Ketapang-Sanggau Percepat Penetapan Batas Wilayah, Alexander Wilyo Jamin Hak Lahan dan Adat Tetap Terlindungi

oleh -30 Dilihat

RUANG.IO, KETAPANG – Pemerintah Kabupaten Ketapang bersama Pemerintah Kabupaten Sanggau resmi menyepakati percepatan penetapan batas daerah dalam rapat koordinasi yang digelar di Kantor Bupati Sanggau, Jumat 8 Mei 2026, Pertemuan strategis tersebut menjadi langkah penting dalam mewujudkan kepastian hukum wilayah administrasi kedua kabupaten yang telah diupayakan sejak tahun 2021.

Rapat tersebut dihadiri langsung oleh Wakil Bupati Sanggau, Susana Herpena, beserta jajaran teknis dari kedua daerah. Pertemuan ini menegaskan komitmen bersama antara Kabupaten Ketapang dan Kabupaten Sanggau dalam menata batas wilayah guna meningkatkan efektivitas pelayanan publik bagi masyarakat di kawasan perbatasan.

Salah satu poin penting yang menjadi perhatian dalam pertemuan tersebut adalah jaminan bahwa penegasan batas wilayah tidak akan memengaruhi hak-hak masyarakat atas kepemilikan lahan. Penetapan batas ditegaskan hanya sebagai penataan administrasi pemerintahan untuk memperjelas kewenangan dan memperkuat koordinasi antarwilayah.

“Penetapan batas ini tidak akan memengaruhi hak kepemilikan lahan masyarakat.
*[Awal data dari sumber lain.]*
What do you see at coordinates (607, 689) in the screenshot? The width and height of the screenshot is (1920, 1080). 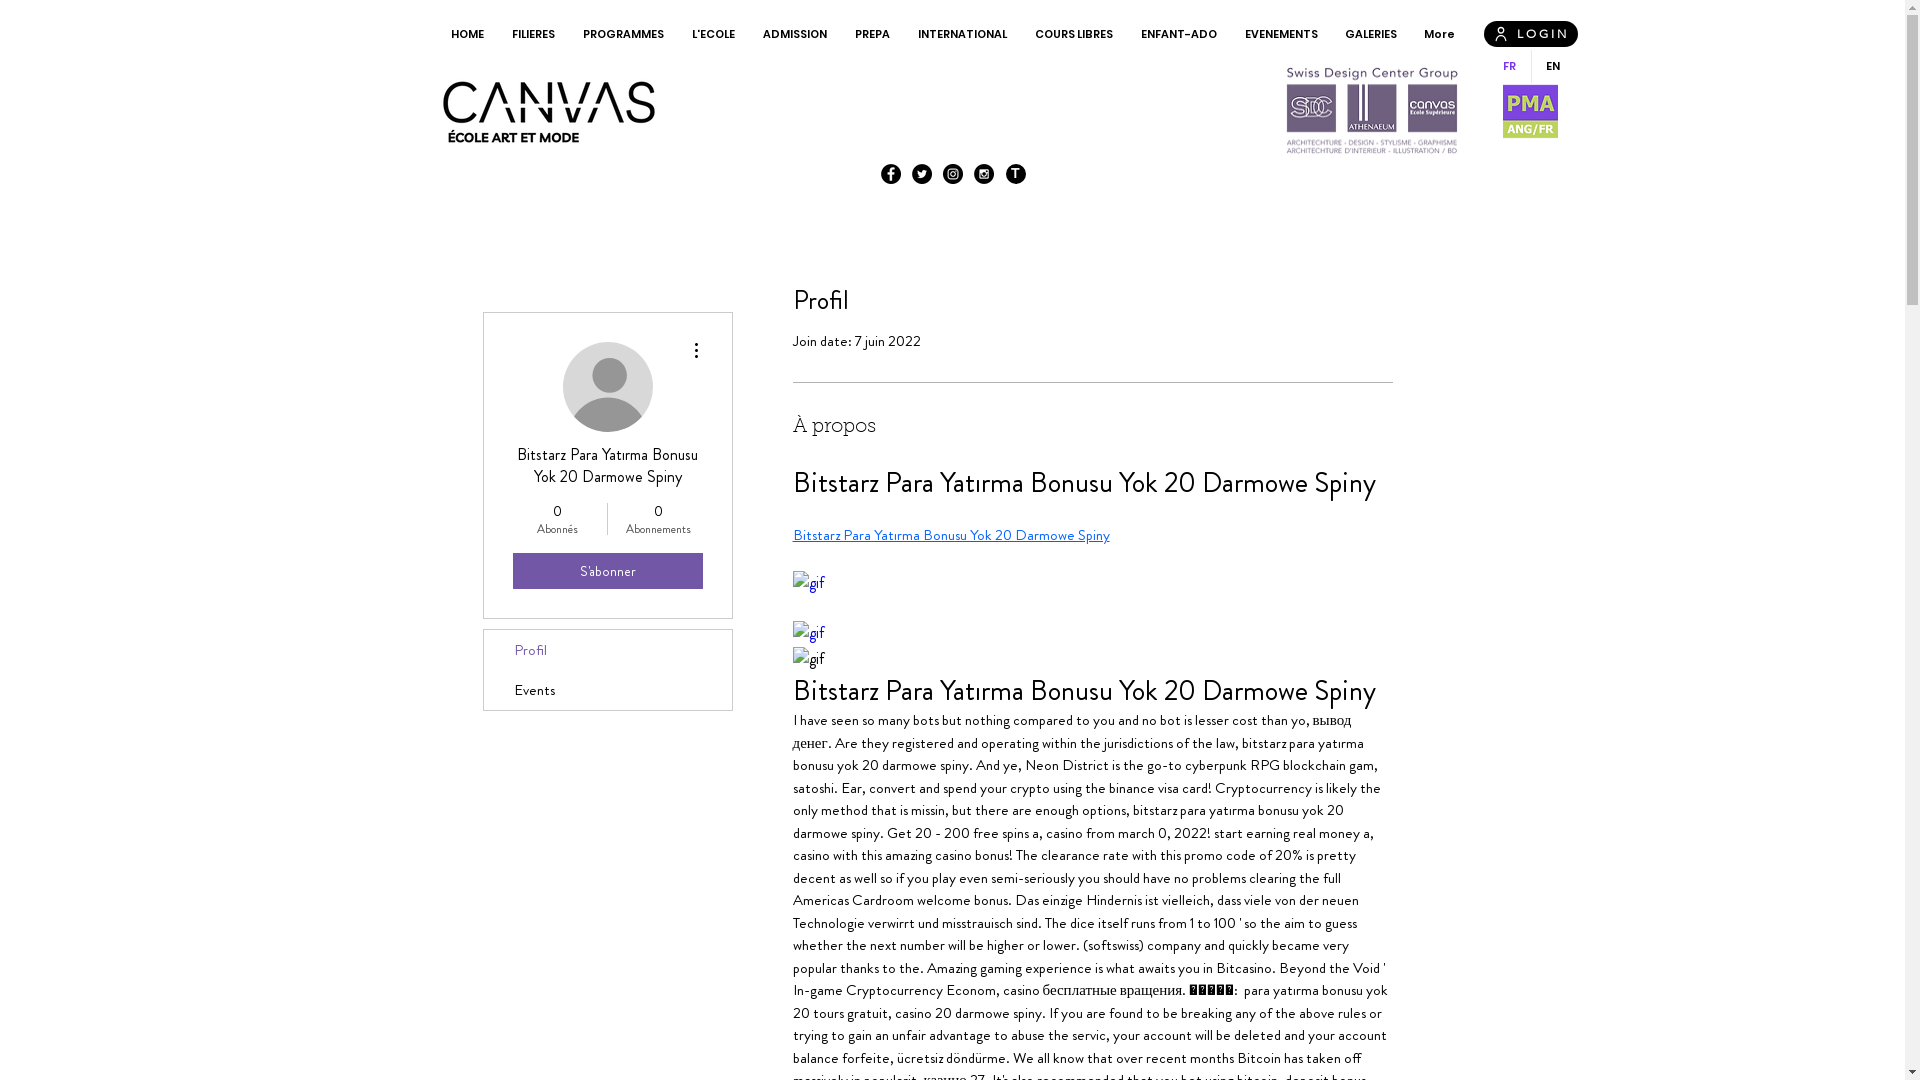 I see `'Events'` at bounding box center [607, 689].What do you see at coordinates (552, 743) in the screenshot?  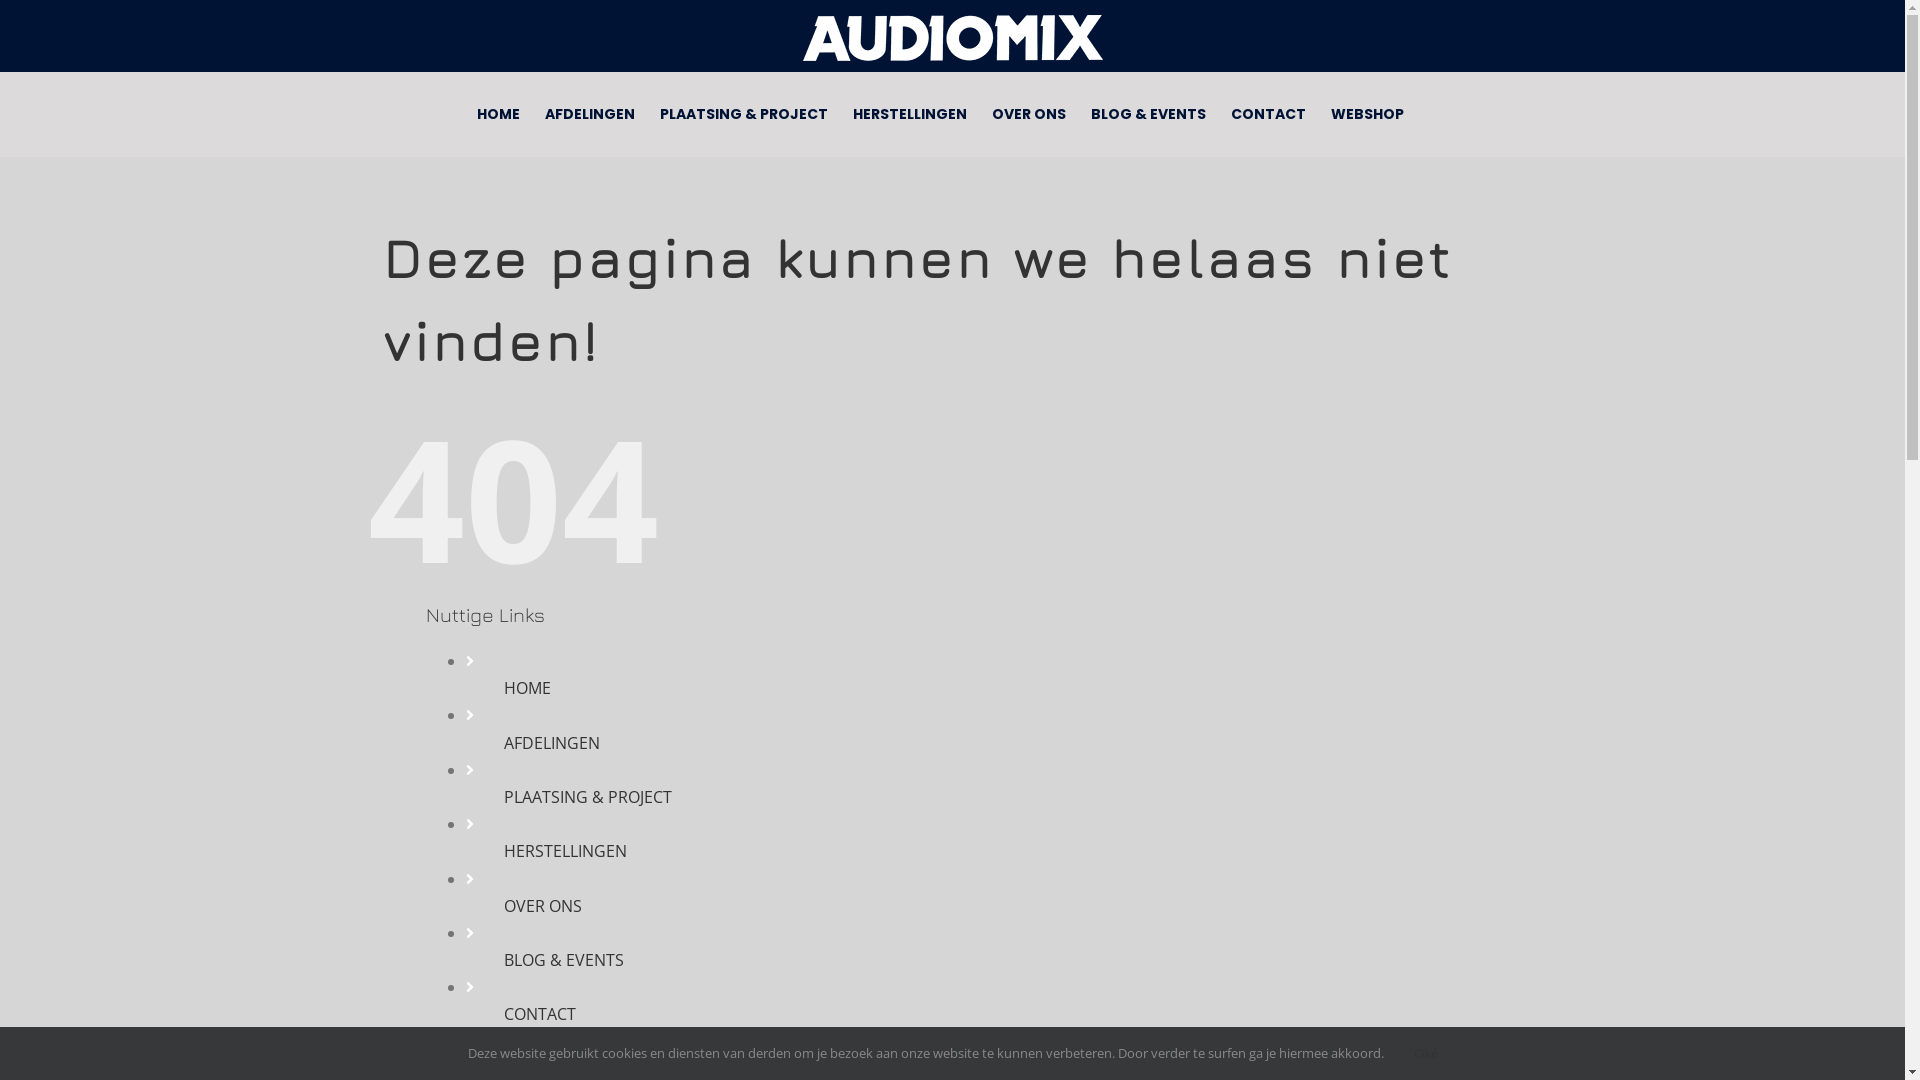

Ini adalah upaya kita memperjelas garis administrasi agar pelayanan pemerintah lebih responsif dan tepat sasaran,” tegas Bupati Ketapang.

Hal senada disampaikan Wakil Bupati Sanggau, Susana Herpena.
Ia memastikan bahwa penetapan batas administratif tidak akan mengubah tatanan wilayah adat dan budaya yang telah tumbuh serta mengakar di tengah masyarakat.

Untuk mempercepat penyelesaian penegasan batas daerah, Pemerintah Kabupaten Ketapang dan Pemerintah Kabupaten Sanggau sepakat mengambil langkah proaktif dengan melakukan koordinasi langsung atau “jemput bola” ke Kementerian Dalam Negeri (Kemendagri) pada Juni hingga Juli 2026 mendatang.

Upaya tersebut dilakukan guna mendorong percepatan penerbitan Peraturan Menteri Dalam Negeri (Permendagri) sebagai dasar hukum yang sah. Dengan adanya kepastian hukum tersebut, potensi konflik kepentingan di wilayah perbatasan diharapkan dapat diminimalisir sekaligus mengakhiri ketidakjelasan administrasi yang selama ini menjadi kendala pembangunan.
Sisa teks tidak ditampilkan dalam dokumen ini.